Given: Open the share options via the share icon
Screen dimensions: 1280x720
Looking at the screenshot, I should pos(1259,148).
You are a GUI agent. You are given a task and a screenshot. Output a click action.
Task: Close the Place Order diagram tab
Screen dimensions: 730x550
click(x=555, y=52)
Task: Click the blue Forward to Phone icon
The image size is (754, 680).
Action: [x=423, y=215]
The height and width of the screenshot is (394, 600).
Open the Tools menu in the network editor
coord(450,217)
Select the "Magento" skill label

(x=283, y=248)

· · · · · · ·

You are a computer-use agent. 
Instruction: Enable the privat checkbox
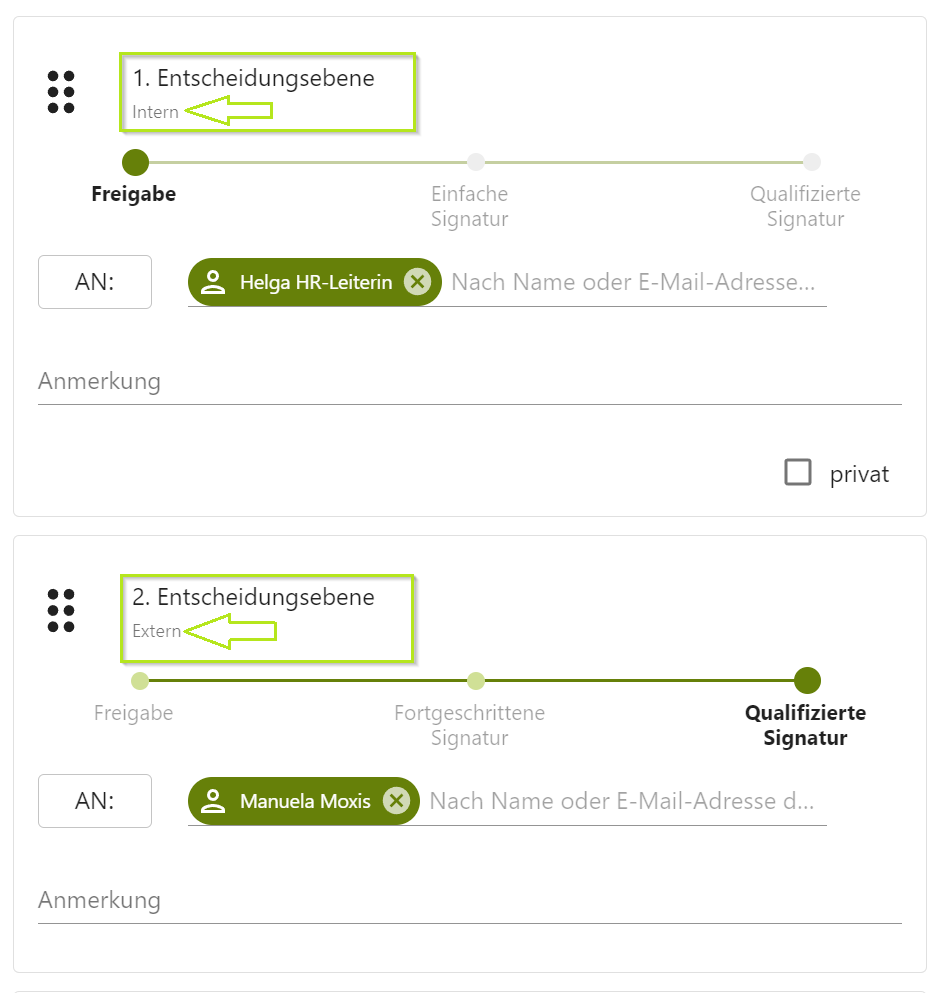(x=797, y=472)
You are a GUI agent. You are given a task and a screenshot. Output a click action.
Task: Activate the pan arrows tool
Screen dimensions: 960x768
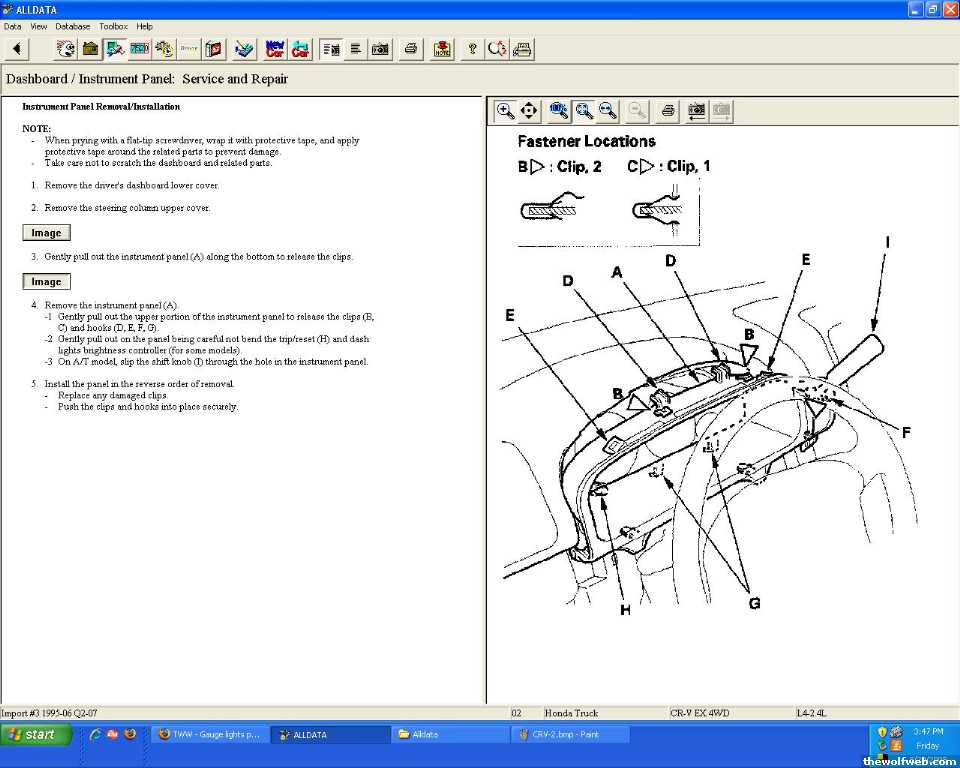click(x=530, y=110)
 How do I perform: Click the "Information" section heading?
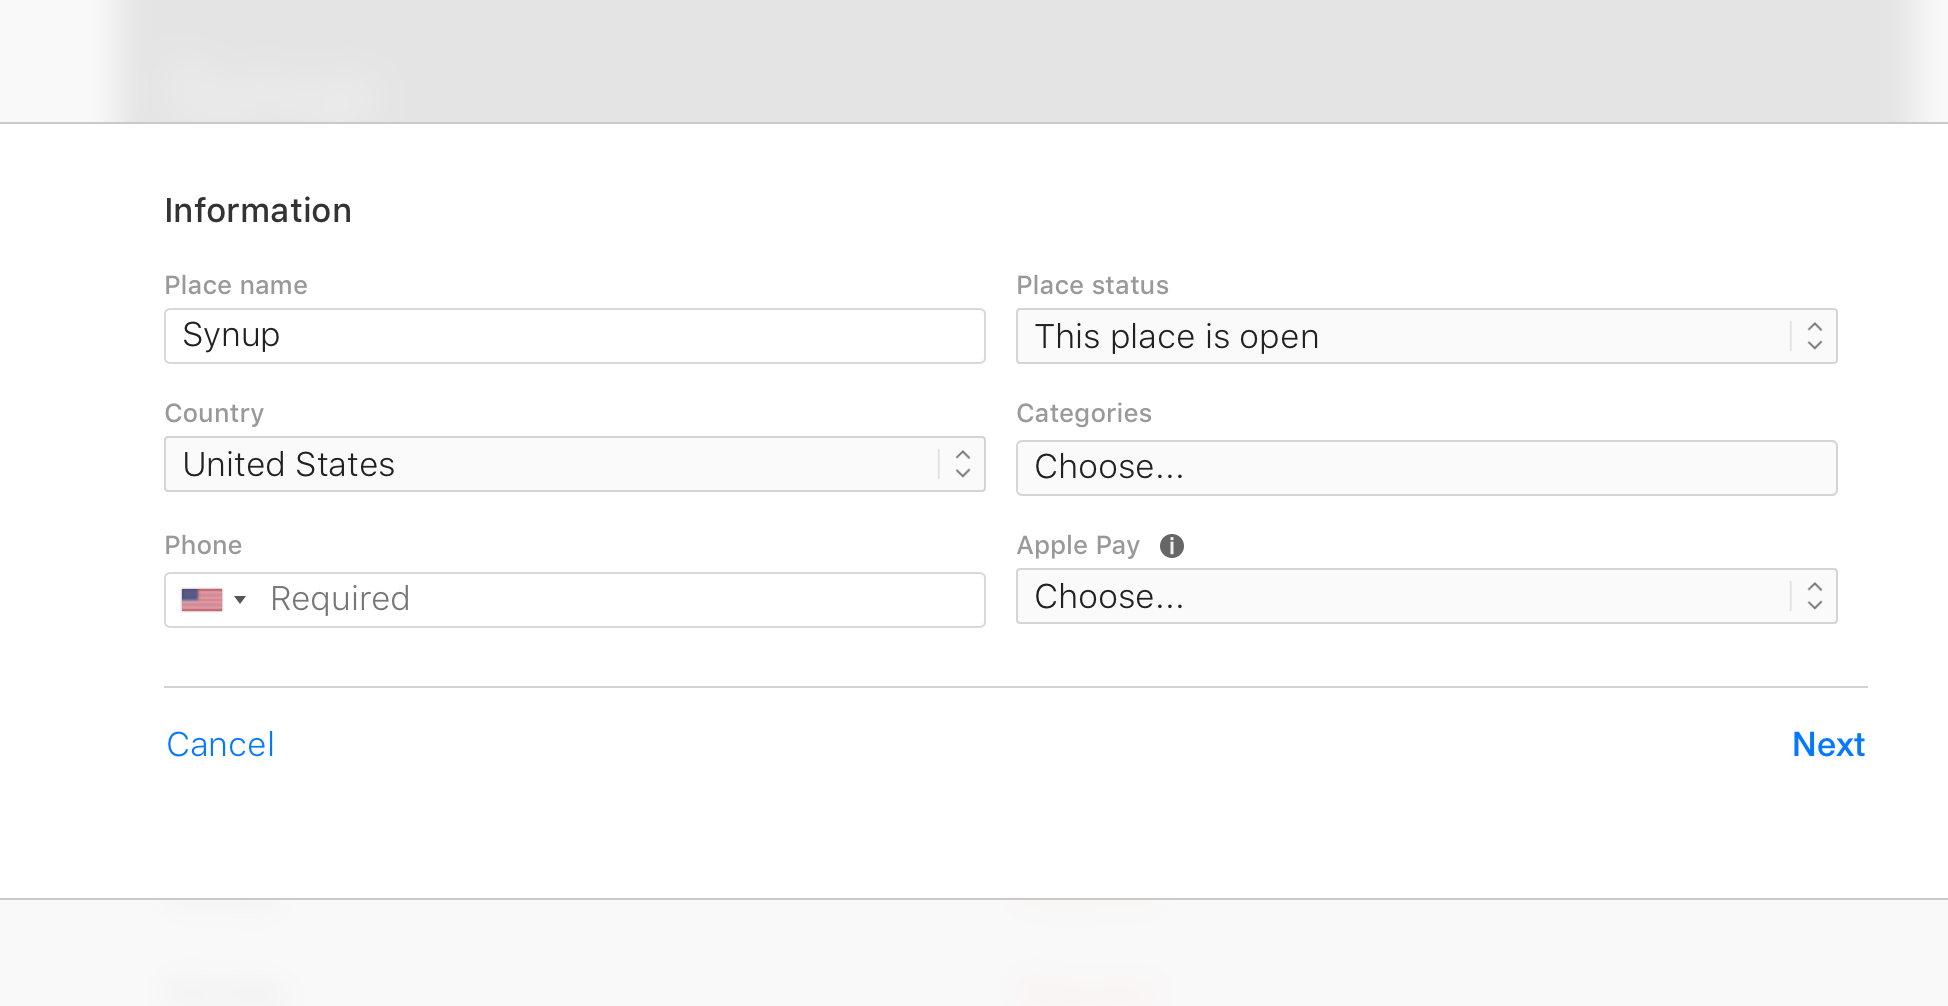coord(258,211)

· · · · · · ·

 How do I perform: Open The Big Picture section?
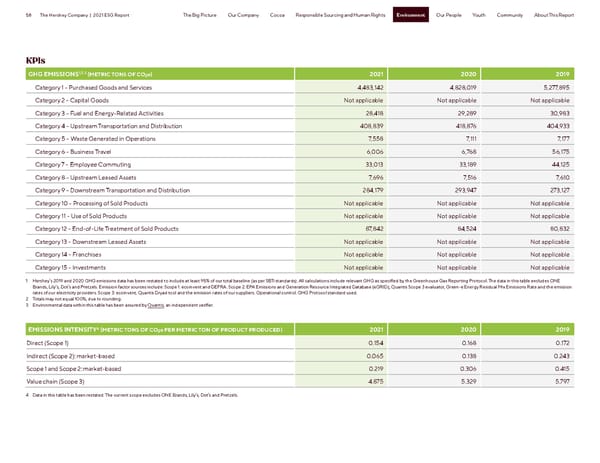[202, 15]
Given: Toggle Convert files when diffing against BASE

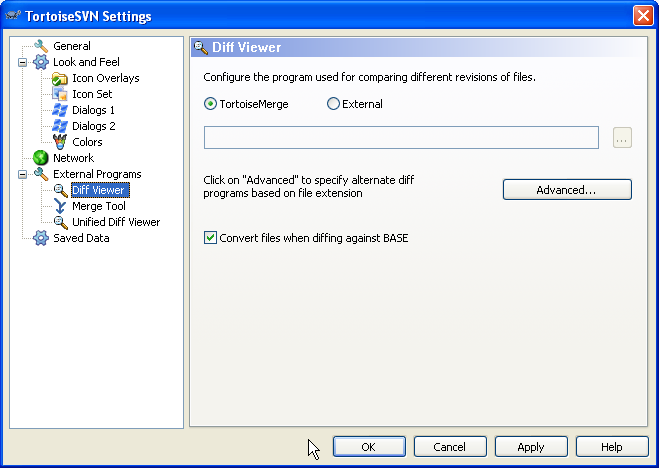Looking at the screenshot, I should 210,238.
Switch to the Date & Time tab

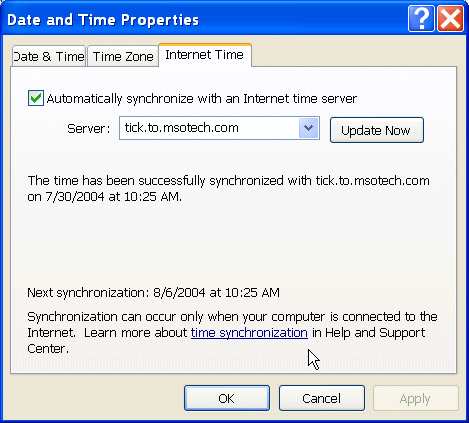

· · · · · · ·

__WHAT THE TASK REQUIRES__
Taking the lines above, repeat exactly those from the line that contains "Given: Open the" through the line that contains "Task: Click the blue Forward to Phone icon", and both of those lines as well. Include nothing else.

__WRITTEN SOLUTION__
Given: Open the share options via the share icon
Screen dimensions: 1280x720
Looking at the screenshot, I should pos(1259,148).
You are a GUI agent. You are given a task and a screenshot. Output a click action.
Task: Close the Place Order diagram tab
Screen dimensions: 730x550
click(x=555, y=52)
Task: Click the blue Forward to Phone icon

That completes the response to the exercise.